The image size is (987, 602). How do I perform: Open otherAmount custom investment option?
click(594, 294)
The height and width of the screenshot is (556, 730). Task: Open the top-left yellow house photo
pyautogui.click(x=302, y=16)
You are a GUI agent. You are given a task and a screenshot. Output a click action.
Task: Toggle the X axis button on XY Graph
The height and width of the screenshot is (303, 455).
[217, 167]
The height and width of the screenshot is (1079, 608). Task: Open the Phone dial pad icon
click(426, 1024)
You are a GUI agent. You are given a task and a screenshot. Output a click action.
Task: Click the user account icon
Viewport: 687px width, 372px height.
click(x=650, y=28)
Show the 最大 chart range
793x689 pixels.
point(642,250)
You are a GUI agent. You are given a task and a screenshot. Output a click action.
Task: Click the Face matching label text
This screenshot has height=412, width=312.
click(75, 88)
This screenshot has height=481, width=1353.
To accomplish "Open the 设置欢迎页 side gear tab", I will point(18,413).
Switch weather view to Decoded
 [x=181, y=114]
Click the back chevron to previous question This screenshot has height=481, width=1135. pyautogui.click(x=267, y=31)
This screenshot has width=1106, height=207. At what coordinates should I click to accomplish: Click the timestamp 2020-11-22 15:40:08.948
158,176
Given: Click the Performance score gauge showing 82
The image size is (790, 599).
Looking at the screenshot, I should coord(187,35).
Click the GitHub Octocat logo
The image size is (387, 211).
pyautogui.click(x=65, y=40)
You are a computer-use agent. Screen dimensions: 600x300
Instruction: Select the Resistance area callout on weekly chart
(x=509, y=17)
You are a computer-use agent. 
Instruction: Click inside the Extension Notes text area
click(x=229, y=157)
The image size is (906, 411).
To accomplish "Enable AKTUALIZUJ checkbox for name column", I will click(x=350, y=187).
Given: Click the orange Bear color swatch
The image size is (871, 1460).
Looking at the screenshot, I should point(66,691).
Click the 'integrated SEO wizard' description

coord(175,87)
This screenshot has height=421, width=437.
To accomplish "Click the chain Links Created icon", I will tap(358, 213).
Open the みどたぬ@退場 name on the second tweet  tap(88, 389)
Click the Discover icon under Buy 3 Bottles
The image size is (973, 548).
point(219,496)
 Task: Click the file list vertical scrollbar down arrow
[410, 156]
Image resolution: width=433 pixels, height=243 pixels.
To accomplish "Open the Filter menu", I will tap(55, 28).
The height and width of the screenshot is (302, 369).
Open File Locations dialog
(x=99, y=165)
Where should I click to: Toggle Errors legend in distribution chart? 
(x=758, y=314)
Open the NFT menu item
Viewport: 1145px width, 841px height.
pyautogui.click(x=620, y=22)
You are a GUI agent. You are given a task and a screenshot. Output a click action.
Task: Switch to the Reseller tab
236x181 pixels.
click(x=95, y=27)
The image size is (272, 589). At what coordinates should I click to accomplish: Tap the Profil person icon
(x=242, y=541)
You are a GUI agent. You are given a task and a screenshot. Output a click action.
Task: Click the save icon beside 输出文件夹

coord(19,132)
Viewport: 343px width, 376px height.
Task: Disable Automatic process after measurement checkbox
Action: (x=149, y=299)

▶ [Your assignment]
Output exactly one stretch of the listing: from the line containing "You are a computer-use agent. Screen" through the line containing "Click the Discover icon under Buy 3 Bottles", both end lines included.

▶ [Expected answer]
You are a computer-use agent. Screen dimensions: 600x300
Instruction: Select the Resistance area callout on weekly chart
(x=509, y=17)
You are a computer-use agent. 
Instruction: Click inside the Extension Notes text area
click(x=229, y=157)
The image size is (906, 411).
To accomplish "Enable AKTUALIZUJ checkbox for name column", I will click(x=350, y=187).
Given: Click the orange Bear color swatch
The image size is (871, 1460).
Looking at the screenshot, I should point(66,691).
Click the 'integrated SEO wizard' description

coord(175,87)
This screenshot has height=421, width=437.
To accomplish "Click the chain Links Created icon", I will tap(358, 213).
Open the みどたぬ@退場 name on the second tweet  tap(88, 389)
Click the Discover icon under Buy 3 Bottles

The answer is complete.